Vivemos num mundo conturbado pela discórdia, pela intolerância, pelo materialismo e pela violência. O homem produz cada vez mais e, perpétuo esfomeado, lança-se sobres esses bens sem nunca sentir-se saciado. Infernal círculo vicioso, onde as necessidades crescem mais depressa do que nascem as próprias coisas.
A cada dia aumenta mais a odiosa e contrastante coexistência da miséria da grande maioria em relação à riqueza excessiva de pequeno grupo de privilegiados.
E como advogados não podemos nos omitir em colaborar na reestruturação da vida nacional. O advogado deve advogar sempre preocupado com o progresso social, econômico e ético do país. Fixar os seus olhos onde houver injustiça social, onde a constituição for desobedecida. Onde houver homens sem-terra, sem-teto, sem-saúde, sem-direitos. Onde houver o arbítrio fiscal, onde as minorias forem amordaçadas.
A dignidade da vida humana, os direitos existenciais, os valores da liberdade, da igualdade, devem ser intocáveis, incorruptíveis e, quando importunados ou violados, devem ser defendidos pelos que exercem a advocacia.

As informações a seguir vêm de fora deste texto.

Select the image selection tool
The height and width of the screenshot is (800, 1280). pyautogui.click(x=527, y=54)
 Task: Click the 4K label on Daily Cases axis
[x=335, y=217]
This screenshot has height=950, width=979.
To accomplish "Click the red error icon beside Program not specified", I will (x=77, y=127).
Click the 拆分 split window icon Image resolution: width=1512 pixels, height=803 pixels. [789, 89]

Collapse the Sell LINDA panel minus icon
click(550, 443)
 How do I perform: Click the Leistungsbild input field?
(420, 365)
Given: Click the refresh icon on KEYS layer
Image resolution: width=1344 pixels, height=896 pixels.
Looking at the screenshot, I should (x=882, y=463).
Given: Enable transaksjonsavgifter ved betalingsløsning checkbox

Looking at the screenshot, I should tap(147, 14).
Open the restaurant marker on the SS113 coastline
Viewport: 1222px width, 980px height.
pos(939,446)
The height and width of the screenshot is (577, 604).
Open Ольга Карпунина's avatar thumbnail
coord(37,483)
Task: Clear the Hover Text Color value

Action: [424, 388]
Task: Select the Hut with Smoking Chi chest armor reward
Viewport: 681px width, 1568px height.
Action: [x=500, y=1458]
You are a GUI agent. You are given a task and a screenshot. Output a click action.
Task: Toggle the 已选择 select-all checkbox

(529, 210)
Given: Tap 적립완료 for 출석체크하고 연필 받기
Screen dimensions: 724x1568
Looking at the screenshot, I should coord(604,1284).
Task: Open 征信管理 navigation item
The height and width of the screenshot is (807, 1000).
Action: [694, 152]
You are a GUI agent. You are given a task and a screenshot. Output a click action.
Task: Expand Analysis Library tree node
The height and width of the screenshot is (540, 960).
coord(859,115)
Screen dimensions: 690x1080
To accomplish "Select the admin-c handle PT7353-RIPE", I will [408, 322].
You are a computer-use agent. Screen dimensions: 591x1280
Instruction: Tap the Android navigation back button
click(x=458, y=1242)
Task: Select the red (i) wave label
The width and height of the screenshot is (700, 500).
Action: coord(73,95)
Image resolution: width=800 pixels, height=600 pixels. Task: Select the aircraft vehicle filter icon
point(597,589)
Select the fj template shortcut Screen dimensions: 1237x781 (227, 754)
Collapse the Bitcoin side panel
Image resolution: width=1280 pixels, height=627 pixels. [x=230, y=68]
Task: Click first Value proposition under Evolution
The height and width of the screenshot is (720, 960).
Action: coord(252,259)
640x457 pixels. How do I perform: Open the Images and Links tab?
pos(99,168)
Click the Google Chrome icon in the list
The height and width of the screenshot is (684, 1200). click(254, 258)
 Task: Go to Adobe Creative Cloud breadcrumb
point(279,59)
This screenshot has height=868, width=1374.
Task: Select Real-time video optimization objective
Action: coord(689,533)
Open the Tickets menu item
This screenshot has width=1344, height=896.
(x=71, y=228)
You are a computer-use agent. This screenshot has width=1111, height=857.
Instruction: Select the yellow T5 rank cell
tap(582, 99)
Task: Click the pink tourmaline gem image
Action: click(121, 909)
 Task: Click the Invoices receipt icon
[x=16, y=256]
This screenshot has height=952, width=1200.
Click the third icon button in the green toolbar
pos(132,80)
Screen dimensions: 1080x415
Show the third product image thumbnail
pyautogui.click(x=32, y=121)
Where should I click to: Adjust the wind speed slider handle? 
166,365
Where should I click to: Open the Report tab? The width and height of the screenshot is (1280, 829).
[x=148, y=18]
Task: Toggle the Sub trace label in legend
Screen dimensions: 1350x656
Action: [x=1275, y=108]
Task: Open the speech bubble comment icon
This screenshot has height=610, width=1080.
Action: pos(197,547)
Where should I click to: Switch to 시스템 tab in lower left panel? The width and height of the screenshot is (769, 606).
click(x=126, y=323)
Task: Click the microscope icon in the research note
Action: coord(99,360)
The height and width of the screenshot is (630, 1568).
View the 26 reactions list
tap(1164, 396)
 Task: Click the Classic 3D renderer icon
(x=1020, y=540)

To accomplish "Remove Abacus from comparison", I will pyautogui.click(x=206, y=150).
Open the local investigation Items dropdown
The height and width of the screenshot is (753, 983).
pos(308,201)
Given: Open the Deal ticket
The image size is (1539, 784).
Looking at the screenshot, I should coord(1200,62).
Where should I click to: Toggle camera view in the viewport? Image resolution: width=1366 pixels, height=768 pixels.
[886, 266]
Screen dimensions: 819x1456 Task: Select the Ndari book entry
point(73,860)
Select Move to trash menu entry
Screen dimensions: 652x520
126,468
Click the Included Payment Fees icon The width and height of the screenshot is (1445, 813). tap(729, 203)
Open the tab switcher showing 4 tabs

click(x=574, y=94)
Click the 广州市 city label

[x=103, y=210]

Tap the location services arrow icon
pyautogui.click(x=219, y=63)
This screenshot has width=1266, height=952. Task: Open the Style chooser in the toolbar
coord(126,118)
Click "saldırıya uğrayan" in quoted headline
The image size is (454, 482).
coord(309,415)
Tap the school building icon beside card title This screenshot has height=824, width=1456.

É evidente, portanto, que a nossa responsabilidade é muito mais que papéis, que processos. A nossa responsabilidade como advogados é com vidas humanas, bens, patrimônios e liberdade.
O advogado patrocina, na verdade, os interesses de outrem, aconselhando-o, respondendo de direito e utilizando de seus conhecimentos jurídicos para faze-lo livre das importunações ou ameaças que o perturbe.
Por isso as palavras, por mim escritas, são sinceras e ditas com o propósito de expressar todo o meu sentimento de admiração e reconhecimento pelos que fazem dessa profissão a sua paixão.